The pool becomes the fixed point around which the holiday organises itself. Mornings slow down. Afternoons don’t need to produce anything. The children have space – genuine space, the kind that allows for the particular kind of contentment that comes from spending three hours building something out of nothing on a sun-warmed terrace. Parents have the ability to actually sit down. Both of these things matter enormously.

In Arezzo’s province, a villa typically means something architecturally substantial – a farmhouse conversion, a historic borgo, a property with land and views and the particular quality of Tuscan light in the late afternoon. You’re not just renting a pool; you’re renting an entire context. The mornings smell of cypress and warm stone. The evenings are long and golden. The nearest village is usually close enough for supplies and gelato and far enough away that the silence in between is complete.

For families specifically, the practical advantages compound. Self-catering flexibility means you’re not hostage to restaurant opening hours. Children can eat when they need to eat rather than when Italy has decided lunch begins. You can buy local produce from nearby farms and markets and cook it badly and memorably together. The villa itself becomes a holiday memory in a way that no hotel room ever does.

It also means, if you’re travelling with multiple families or multiple generations – the grandparents who love the place and the teenagers who needed convincing – everyone has enough space to be together and enough space to be separately peaceful. That balance is harder to achieve than it sounds, and a good villa makes it feel effortless.

If you’re ready to find your base in the region, browse our carefully selected family luxury villas in Province of Arezzo and start planning a holiday that actually feels like one.


Is the Province of Arezzo suitable for very young children and toddlers?

Yes, with some practical preparation.

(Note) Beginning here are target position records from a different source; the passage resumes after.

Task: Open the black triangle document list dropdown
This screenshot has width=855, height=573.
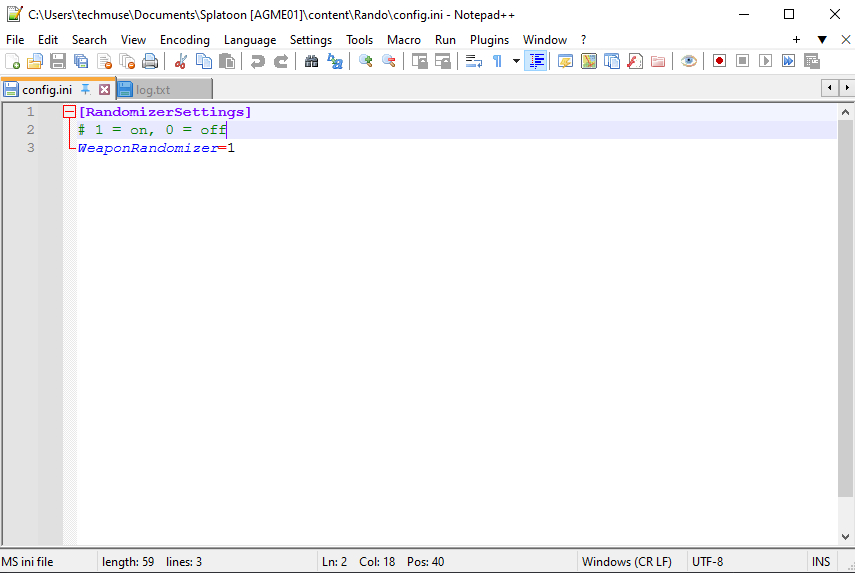Action: pyautogui.click(x=822, y=40)
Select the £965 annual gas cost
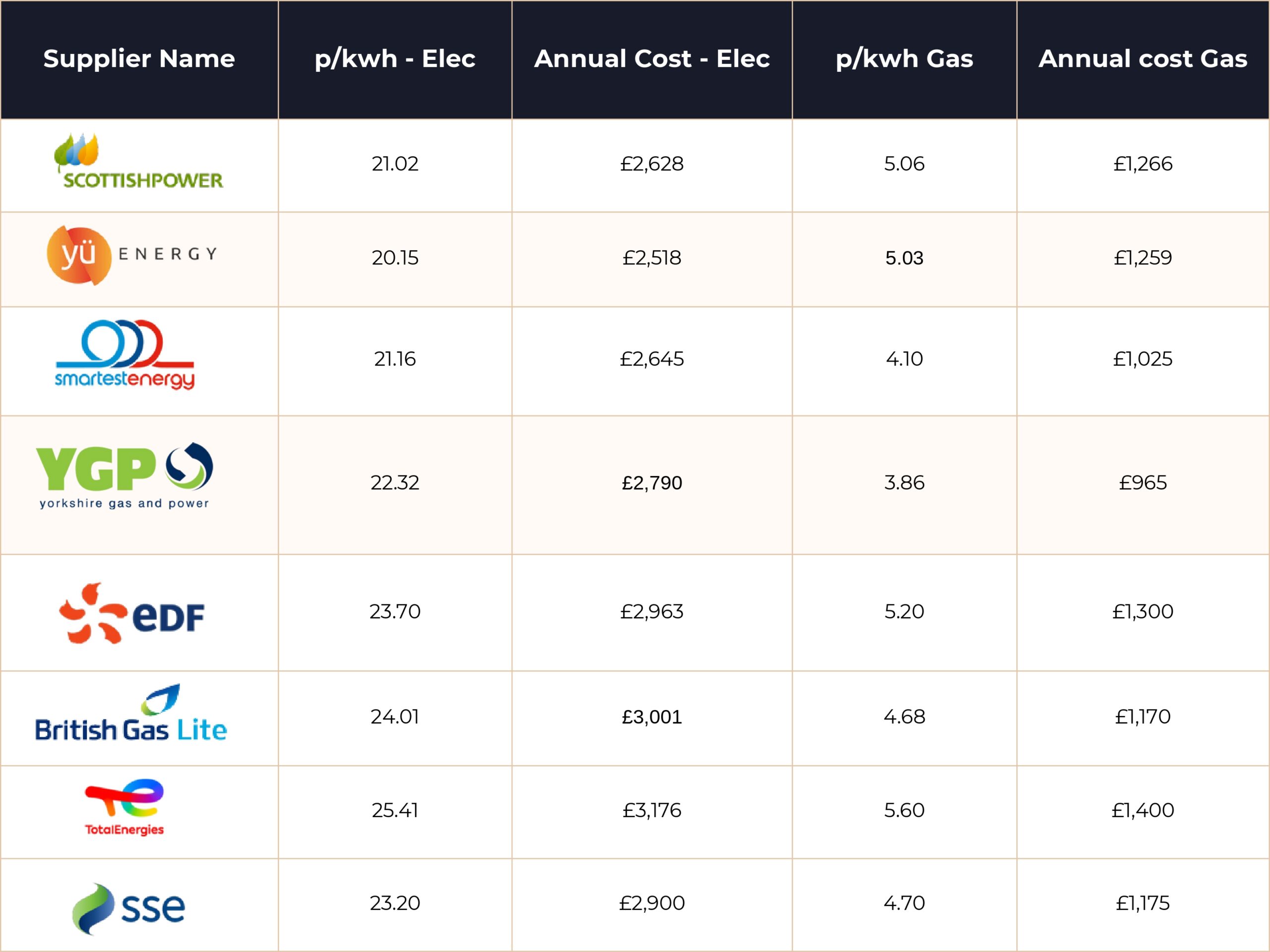1270x952 pixels. pos(1143,483)
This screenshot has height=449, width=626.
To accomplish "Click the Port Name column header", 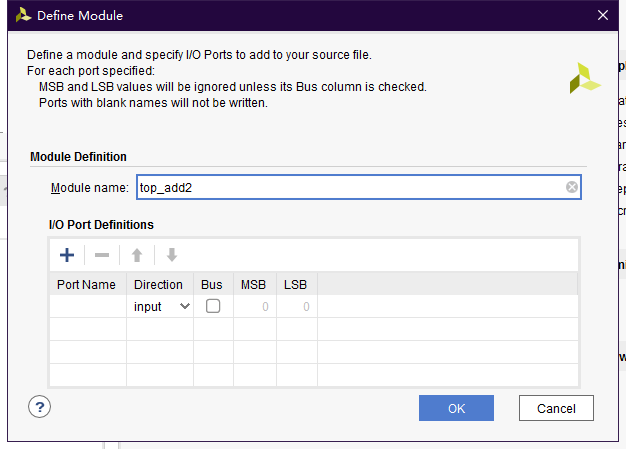I will (x=86, y=285).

The main consideration is the terrain – many of the hill towns have cobbled streets and steep gradients that aren’t easily navigated with a pram or buggy, so it’s worth researching accessible routes before you visit. The real advantage for families with very young children is basing yourself in a private villa with outdoor space and a pool, which removes the pressure of structured daily activities. The province’s lakes, parks and open countryside are well suited to toddlers, and the Italian culture of warmth towards children means eating out, even with very small ones, is generally relaxed rather than stressful.

What’s the best time of year to visit the Province of Arezzo with children?

Late May through June and then September into early October represent the best windows for most families. The weather is warm enough for outdoor activities and swimming in the lakes, the main tourist sites are less crowded than in peak summer, and the landscape is at its most varied and beautiful. July and August are the busiest and hottest months – temperatures regularly exceed 35°C in the Val di Chiana – and while the lake and pool-based holiday model works well in this heat, the middle of the day can be challenging for younger children. That said, August is when Italian families holiday here in numbers, which gives the region a lively, sociable atmosphere that many visitors enjoy.

How far is the Province of Arezzo from the nearest airports, and is it easy to drive with children?

The province is well positioned for several airports. Florence (Peretola) is roughly an hour to an hour and twenty minutes from Arezzo city, depending on your precise destination. Pisa is around two hours. Rome Fiumicino is approximately two and a half hours, making it a viable option if you’re flying from North America or prefer the wider range of long-haul connections. The roads within the province are generally good, though the hill towns involve some winding ascents – not challenging for experienced drivers, but worth knowing if you have children who are prone to car sickness. A sat nav and a pre-downloaded offline map are sensible precautions. Hiring a car is effectively essential; the province rewards the ability to move freely between valleys and villages on your own schedule.